*** SEITENAUSZUG ***

Krieg und Klimaschutz, Aufrüstung und Nachhaltigkeit: Das passt hervorragend zusammen, findet nicht nur die Bundeswehr, sondern auch die Politik – selbst die Grünen. Über die deutsche Nachhaltigkeitsstrategie in der Bundeswehr sollen die 17 Nachhaltigkeitsziele der Agenda 2030 umgesetzt werden – etwa mit Geothermie und Photovoltaik auf Kasernen, dem Schutz von Biotopen auf Militärgelände und Maßnahmen zur Ressourcenschonung.
Doch kaum ein Bereich in der Klimadebatte bleibt so unterbelichtet wie die ökologische Bilanz des Militärs. Schätzungen zufolge verursachen Armeen und ihre industriellen Lieferketten weltweit rund 5,5 Prozent der globalen Treibhausgasemissionen. Wären alle Streitkräfte der Erde zusammengenommen ein einzelnes Land, hätten sie den viertgrößten CO₂‑Fußabdruck weltweit – direkt hinter China, den USA und Indien.

*** EXTRAHIERTE INFORMATIONEN ***

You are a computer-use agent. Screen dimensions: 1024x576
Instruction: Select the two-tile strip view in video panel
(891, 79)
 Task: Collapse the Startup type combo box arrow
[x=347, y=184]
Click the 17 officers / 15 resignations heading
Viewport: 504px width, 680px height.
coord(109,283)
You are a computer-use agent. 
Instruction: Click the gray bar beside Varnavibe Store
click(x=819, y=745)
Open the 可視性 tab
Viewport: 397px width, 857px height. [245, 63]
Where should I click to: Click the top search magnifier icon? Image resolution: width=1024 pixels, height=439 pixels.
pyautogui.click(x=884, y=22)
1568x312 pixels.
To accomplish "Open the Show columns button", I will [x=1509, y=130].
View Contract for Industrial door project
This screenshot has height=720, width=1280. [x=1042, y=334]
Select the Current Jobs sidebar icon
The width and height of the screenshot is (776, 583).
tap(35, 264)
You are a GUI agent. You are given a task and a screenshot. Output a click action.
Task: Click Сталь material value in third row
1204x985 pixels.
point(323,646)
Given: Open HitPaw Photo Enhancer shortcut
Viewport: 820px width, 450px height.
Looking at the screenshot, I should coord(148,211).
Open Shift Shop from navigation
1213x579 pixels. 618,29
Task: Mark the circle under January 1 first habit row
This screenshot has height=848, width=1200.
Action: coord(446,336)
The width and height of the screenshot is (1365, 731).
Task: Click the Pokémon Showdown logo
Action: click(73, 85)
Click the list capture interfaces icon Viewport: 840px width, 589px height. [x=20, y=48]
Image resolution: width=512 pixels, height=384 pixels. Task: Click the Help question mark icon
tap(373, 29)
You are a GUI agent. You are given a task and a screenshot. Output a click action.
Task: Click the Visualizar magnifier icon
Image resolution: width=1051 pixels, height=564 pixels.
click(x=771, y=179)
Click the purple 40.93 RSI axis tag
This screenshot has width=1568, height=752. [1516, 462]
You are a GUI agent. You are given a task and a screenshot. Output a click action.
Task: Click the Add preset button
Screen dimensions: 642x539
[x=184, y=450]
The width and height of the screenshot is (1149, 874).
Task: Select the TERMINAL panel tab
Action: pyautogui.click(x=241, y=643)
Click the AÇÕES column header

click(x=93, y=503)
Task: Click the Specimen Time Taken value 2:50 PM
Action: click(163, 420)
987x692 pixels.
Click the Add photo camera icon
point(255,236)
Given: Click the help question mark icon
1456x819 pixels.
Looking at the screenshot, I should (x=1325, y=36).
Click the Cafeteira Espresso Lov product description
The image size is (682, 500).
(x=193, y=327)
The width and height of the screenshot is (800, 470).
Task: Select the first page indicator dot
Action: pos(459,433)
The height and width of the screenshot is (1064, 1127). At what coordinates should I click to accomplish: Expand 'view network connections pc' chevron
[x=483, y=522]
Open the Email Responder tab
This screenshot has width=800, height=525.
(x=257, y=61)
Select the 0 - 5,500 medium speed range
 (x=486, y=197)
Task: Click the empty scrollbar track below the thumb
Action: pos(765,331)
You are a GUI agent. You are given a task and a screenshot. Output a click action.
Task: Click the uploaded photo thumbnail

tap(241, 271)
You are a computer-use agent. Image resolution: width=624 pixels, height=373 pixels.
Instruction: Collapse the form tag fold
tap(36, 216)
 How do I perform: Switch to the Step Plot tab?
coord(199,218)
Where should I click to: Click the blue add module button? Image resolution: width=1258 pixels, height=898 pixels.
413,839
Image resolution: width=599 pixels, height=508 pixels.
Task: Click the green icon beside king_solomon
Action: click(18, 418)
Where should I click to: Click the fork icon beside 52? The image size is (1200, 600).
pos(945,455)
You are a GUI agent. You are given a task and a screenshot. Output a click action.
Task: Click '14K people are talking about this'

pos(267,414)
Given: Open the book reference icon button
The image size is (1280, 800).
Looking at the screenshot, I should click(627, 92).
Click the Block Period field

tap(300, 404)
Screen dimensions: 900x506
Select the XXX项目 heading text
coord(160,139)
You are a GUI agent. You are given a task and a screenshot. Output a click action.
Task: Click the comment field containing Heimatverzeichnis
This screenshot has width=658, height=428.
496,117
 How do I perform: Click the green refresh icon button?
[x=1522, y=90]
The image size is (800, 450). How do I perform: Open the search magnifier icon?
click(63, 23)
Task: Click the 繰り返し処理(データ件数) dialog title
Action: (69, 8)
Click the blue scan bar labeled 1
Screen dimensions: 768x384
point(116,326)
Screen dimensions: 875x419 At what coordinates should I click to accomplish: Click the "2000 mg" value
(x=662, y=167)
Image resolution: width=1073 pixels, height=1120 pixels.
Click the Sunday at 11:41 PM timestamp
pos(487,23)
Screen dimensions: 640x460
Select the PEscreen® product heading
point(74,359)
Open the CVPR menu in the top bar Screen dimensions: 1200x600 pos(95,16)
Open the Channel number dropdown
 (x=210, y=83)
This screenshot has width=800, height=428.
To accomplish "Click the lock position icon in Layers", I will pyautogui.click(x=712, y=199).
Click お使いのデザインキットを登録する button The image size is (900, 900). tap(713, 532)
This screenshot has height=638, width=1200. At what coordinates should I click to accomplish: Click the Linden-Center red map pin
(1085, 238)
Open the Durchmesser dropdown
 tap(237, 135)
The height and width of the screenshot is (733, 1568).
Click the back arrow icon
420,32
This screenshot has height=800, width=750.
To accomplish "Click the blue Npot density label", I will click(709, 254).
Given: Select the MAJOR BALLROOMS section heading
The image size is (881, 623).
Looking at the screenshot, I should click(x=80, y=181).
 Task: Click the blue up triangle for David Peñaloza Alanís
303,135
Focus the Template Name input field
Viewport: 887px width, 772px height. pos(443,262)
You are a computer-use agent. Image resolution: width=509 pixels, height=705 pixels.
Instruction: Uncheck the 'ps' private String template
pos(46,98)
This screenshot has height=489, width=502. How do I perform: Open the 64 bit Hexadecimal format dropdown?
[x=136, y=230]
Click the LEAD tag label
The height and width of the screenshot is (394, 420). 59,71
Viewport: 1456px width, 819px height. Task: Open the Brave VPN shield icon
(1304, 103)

***

AUFGABEN ZUR ÜBUNG:
[1] Schreiben Sie einen Abschnitt aus dem Text über Militär und Klimaschutz wortgetreu ab. Fangen Sie bei den Worten „Krieg und Klimaschutz, Aufrüstung“ an und enden Sie nach den Worten „USA und Indien.“.
[2] Beantworten Sie anhand des Textes über Militär und Klimaschutz die folgenden Fragen:
(a) Wie viele Nachhaltigkeitsziele der Agenda 2030 sollen über die deutsche Nachhaltigkeitsstrategie in der Bundeswehr umgesetzt werden?
(b) Welchen Anteil an den globalen Treibhausgasemissionen verursachen Armeen und ihre industriellen Lieferketten Schätzungen zufolge?
(c) Hinter welchen drei Ländern läge der CO₂-Fußabdruck aller Streitkräfte zusammengenommen?
[3] Prüfen Sie, ob die folgenden Aussagen mit dem Text über Militär und Klimaschutz übereinstimmen. Antworten Sie jeweils mit Ja oder Nein und zitieren Sie die entscheidenden Worte des Textes.
(a) Auf Kasernen soll Photovoltaik eingesetzt werden.
(b) Die Grünen halten Aufrüstung und Nachhaltigkeit für unvereinbar.
(c) Alle Streitkräfte der Erde zusammen hätten den drittgrößten CO₂-Fußabdruck weltweit.

LÖSUNGEN:
[1]
Krieg und Klimaschutz, Aufrüstung und Nachhaltigkeit: Das passt hervorragend zusammen, findet nicht nur die Bundeswehr, sondern auch die Politik – selbst die Grünen. Über die deutsche Nachhaltigkeitsstrategie in der Bundeswehr sollen die 17 Nachhaltigkeitsziele der Agenda 2030 umgesetzt werden – etwa mit Geothermie und Photovoltaik auf Kasernen, dem Schutz von Biotopen auf Militärgelände und Maßnahmen zur Ressourcenschonung.
Doch kaum ein Bereich in der Klimadebatte bleibt so unterbelichtet wie die ökologische Bilanz des Militärs. Schätzungen zufolge verursachen Armeen und ihre industriellen Lieferketten weltweit rund 5,5 Prozent der globalen Treibhausgasemissionen. Wären alle Streitkräfte der Erde zusammengenommen ein einzelnes Land, hätten sie den viertgrößten CO₂‑Fußabdruck weltweit – direkt hinter China, den USA und Indien.

[2]
(a) 17 Nachhaltigkeitsziele.
(b) Rund 5,5 Prozent.
(c) Hinter China, den USA und Indien.

[3]
(a) Ja: „etwa mit Geothermie und Photovoltaik auf Kasernen“
(b) Nein: „Das passt hervorragend zusammen, findet nicht nur die Bundeswehr, sondern auch die Politik – selbst die Grünen.“
(c) Nein: „hätten sie den viertgrößten CO₂‑Fußabdruck weltweit“